Mendapatkan Obat-obatan yang Terjangkau Adalah Hak Asasi Manusia

aa
Kepala BPPK Kementerian Luar Negeri, Dr. Siswo Pramono, Prof. Carlos M. Correa, Direktur Eksekutif South Centre,  dan Dindin Wahyudin, Kepala Pusat Pengkajian dan Pengembangan Kebijakan Multilateral Kementerian Luar Negeri di Regional Workshop on Access to Medicines and Intellectual Property Rights pada tanggal 18-19 September 2019 di Sari Pacific Hotel, Jakarta. (Foto Kemlu)

JAKARTA.NIAGA.ASIA- Dindin Wahyudin, Kepala Pusat Pengkajian dan Pengembangan Kebijakan Multilateral Kementerian Luar Negeri sebagai organizing committee mengatakan bahwa akses untuk mendapatkan obat-obatan yang terjangkau adalah hak asasi manusia.

“Masuknya produk farmasi sebagai objek yang dilindungi oleh paten, sebagaimana ditetapkan dalam kesepakatan The Agreement on Trade Related Intellectual Property Rights (TRIPs), menjadi penghalang utama, terutama bagi negara-negara berkembang,” kata Dindin di acara Regional Workshop on Access to Medicines and Intellectual Property Rights pada tanggal 18-19 September 2019 di Sari Pacific Hotel, Jakarta yang dirilis laman kemlu.go.id..

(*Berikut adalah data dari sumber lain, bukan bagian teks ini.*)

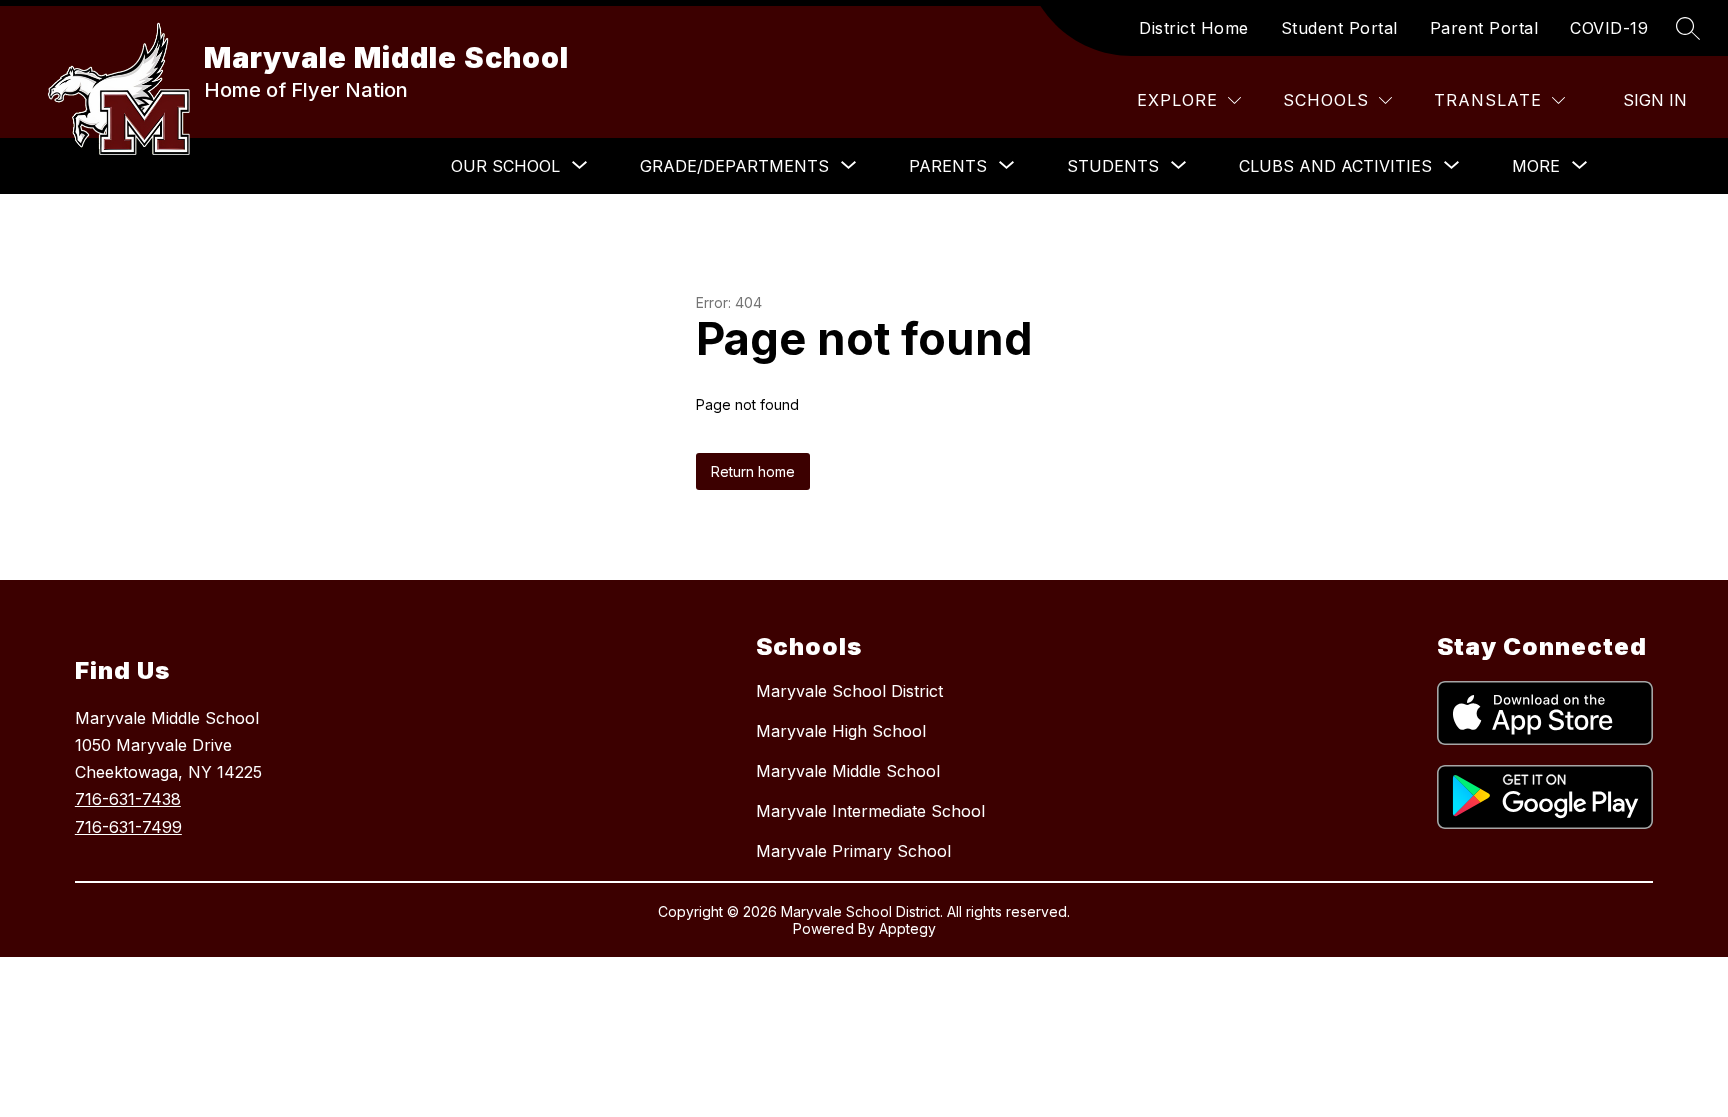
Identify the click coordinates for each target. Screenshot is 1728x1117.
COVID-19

Sementara  Kepala BPPK Kementerian Luar Negeri, Dr. Siswo Pramono mengatakan bahwa penting bagi negara-negara berkembang untuk memanfaatkan fleksibilitas dan safeguards yang ada di dalam perjanjian-perjanjian perdagangan internasional, yang pada akhirnya meningkatkan akses terhadap obat-obatan esensial di Regional Workshop on Access to Medicines and Intellectual Property Rights pada tanggal 18-19 September 2019 di Sari Pacific Hotel, Jakarta.

“Dewasa ini, persaingan industri kesehatan di dunia semakin ketat. Meskipun industri kesehatan global terus menunjukkan angka peningkatan produksi, tidak seluruh masyarakat mendapatkan akses yang sama terhadap obat-obatan esensial dan layanan kesehatan, terutama di negara-negara berkembang.  Permasalahan kesehatan global menjadi tanggung jawab seluruh pemerintah negara, termasuk dalam menjamin pertumbuhan industri kesehatan sebagai penyuplai produk farmasi dan vaksin,” ungkapnya.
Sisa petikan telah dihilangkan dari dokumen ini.